Almeno secondo quanto sostenuto da molti produttori.
Eppure se nel giovane continente si parla già di una
possibile fine – come avvenne per i film western – negli altri paesi non si è
ancora giunti nemmeno alla cosiddetta età dell’oro.
Accogliendo la lezione e studiandola nei minimi particolari,
anche l’Italia ha voluto dire la sua. E lo ha fatto attraverso la visione di un
giovane regista esordiente e un manipolo di brillanti sceneggiatori. Non solo,
si è voluto osare con materiale esterno e quindi con una serie di fumetti da
poco usciti in edicola; un modo per ravvivare e creare una continuity da non
esaurire nelle circa due ore di spettacolo.
Parliamo de Lo Chiamavano Jeeg Robot, che con forza
dirompente irrompe sulla scena italiana, sconquassando il pubblico reduce dalle
risate del film di Zalone o dalle paranoie de Perfetti Sconosciuti.
Superando il limite della scarsa originalità italiana, che
copia, che spia, che ripropone commedie già viste, che riecheggia i classicismi
dei registi transatlantici, che si mette al sicuro proponendo la solita
minestra, il film di Mainetti si inserisce in un contesto poco esplorato nel
Bel Paese.
Di grande impatto ma anche di grande rassicurazione, il
fatto che cinema italiano abbia finalmente il suo film d’azione, da una parte
continuando la tradizione dei nostrani thriller anni settanta e dall’altra
inaugurando una nuova era, produttori permettendo.
Con una ripresa aerea veloce, coi palazzi e le case e le
viuzze dall’alto, gli inseguimenti poi, e la presentazione del protagonista
come fosse un fuggitivo, non c'era modo migliore di iniziare.
Come per dire allo spettatore, seguimi.
Sì, segui la storia di Enzo Ceccotti (Claudio Santamaria),
il protagonista.
Un uomo che è nessuno, è di poche parole, che compie piccoli
furti per sbancare il lunario. Della gente non gliene può fregare di meno e
soprattutto di fare l’eroe. Vive in un quartiere degradato (Tor Bella Monaca),
quello delle borgate romane, becero e sporco. Ignorante. E lui si muove con
pigrizia e apatia. È l’antieroe, un personaggio costruito sul rifiuto del
canone idealista fumettistico anni cinquanta.
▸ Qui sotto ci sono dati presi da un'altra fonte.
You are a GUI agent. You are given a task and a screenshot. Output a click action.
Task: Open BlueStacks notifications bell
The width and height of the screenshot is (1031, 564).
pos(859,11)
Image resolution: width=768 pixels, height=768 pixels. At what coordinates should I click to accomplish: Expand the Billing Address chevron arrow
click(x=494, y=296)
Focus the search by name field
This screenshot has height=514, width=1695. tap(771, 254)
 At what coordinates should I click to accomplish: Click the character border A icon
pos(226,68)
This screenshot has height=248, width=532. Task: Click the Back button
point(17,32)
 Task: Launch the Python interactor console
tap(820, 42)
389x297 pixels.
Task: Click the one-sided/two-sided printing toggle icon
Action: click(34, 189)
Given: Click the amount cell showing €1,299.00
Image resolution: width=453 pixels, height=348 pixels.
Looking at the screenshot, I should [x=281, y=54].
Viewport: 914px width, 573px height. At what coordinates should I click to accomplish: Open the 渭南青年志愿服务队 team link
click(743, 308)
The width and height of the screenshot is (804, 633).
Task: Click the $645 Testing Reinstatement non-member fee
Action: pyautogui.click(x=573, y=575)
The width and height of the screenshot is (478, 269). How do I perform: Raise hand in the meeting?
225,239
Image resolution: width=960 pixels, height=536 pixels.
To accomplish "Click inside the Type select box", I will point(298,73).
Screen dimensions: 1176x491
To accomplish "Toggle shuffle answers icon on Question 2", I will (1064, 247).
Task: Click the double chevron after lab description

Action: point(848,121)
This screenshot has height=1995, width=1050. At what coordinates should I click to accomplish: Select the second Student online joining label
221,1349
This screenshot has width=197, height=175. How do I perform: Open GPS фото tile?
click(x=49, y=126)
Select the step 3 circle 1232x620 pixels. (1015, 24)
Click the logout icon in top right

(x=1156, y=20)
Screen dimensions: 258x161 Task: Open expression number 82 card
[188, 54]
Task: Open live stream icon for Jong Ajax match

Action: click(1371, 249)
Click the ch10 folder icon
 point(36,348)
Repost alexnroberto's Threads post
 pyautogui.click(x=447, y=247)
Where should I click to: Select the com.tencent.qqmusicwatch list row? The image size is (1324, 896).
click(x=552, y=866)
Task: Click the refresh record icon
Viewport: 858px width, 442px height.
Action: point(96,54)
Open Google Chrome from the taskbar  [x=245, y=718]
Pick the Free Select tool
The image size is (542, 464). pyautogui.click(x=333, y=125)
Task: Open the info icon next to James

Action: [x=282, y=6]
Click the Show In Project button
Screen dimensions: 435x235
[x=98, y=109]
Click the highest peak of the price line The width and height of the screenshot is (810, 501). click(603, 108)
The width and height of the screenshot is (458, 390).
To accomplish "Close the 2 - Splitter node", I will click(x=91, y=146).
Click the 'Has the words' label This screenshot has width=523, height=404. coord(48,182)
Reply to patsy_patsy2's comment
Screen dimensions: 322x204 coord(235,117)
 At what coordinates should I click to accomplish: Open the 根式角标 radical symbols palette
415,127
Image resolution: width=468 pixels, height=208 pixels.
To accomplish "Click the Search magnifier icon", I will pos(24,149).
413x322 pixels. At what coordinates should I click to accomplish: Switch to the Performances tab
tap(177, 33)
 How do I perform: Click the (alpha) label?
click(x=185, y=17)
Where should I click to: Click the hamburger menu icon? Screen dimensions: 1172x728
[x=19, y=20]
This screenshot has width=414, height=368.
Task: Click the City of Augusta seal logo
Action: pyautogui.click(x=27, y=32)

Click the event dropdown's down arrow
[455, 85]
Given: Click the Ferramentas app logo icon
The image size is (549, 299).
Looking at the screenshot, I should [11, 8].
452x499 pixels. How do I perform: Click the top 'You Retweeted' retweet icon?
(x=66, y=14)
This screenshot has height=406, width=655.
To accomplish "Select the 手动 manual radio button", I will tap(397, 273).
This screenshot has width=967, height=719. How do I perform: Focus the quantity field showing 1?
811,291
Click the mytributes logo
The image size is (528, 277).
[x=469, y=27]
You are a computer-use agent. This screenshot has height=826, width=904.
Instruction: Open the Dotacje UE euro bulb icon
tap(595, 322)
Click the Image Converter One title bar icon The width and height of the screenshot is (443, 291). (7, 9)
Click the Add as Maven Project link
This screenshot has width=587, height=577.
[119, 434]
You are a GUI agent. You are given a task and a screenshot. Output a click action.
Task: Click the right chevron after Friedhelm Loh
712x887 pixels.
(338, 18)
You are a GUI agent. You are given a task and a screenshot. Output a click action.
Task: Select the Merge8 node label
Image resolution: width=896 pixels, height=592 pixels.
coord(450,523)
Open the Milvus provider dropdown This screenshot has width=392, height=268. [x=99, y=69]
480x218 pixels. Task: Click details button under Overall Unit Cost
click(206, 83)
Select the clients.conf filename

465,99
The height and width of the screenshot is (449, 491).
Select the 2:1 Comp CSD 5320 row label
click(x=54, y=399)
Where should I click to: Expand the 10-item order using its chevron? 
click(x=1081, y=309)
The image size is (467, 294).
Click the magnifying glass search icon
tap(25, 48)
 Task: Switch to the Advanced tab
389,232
Superata la prima parte, da manuale c’è l’entrata in scena
del villain interpretato da un ottimo Luca Marinelli, reduce dal successo de
Non essere cattivo. Al contrario, è spinto dalla bieca e feroce aspirazione di
diventare qualcuno in un contesto criminale asfissiante.
C’è quindi una ottima contrapposizione tra i due volti, i
due protagonisti veri e propri della pellicola. A questi si aggiunge una sfera
di personaggi che, nelle loro azioni, determinano, le conseguenze delle loro
evoluzioni. Da una parte c’è Ilenia, una ragazza che dopo essere rimasta
turbata dalla morte della madre svilupperà una malattia per Jeeg Robot e da qui
l’inside joke, perché lei vedrà in Enzo l’eroe Hiroshi Shiba, e dall’altra
l’organizzazione camorristica, da cui si inizierà a sciogliere la matassa
centrale.
Rifiutando il classicismo del tema supereroistico, da una
grande potere derivano grandi responsabilità, e appropriandosi di una
caratterizzazione tutta italiana, il dilemma del super eroe, della persona che
dedica la vita al bene, la forza e l’immortalità, i superpoteri, si concentrano
in un caleidoscopio di cattive intenzioni che spingono la storia senza
paternalismi o stucchevolezze. Inoltre con l’uso dello splatter e di alcune
scene politicamente scorrette, si va oltre per confezionare un prodotto divertente
e interessante.
Gabriele Mainetti, il cui estro è stato portato alla luce
con Basette e Ultima Spiaggia, porta a compimento una bella idea, che è anche
un ottimo punto di partenza per un film di genere.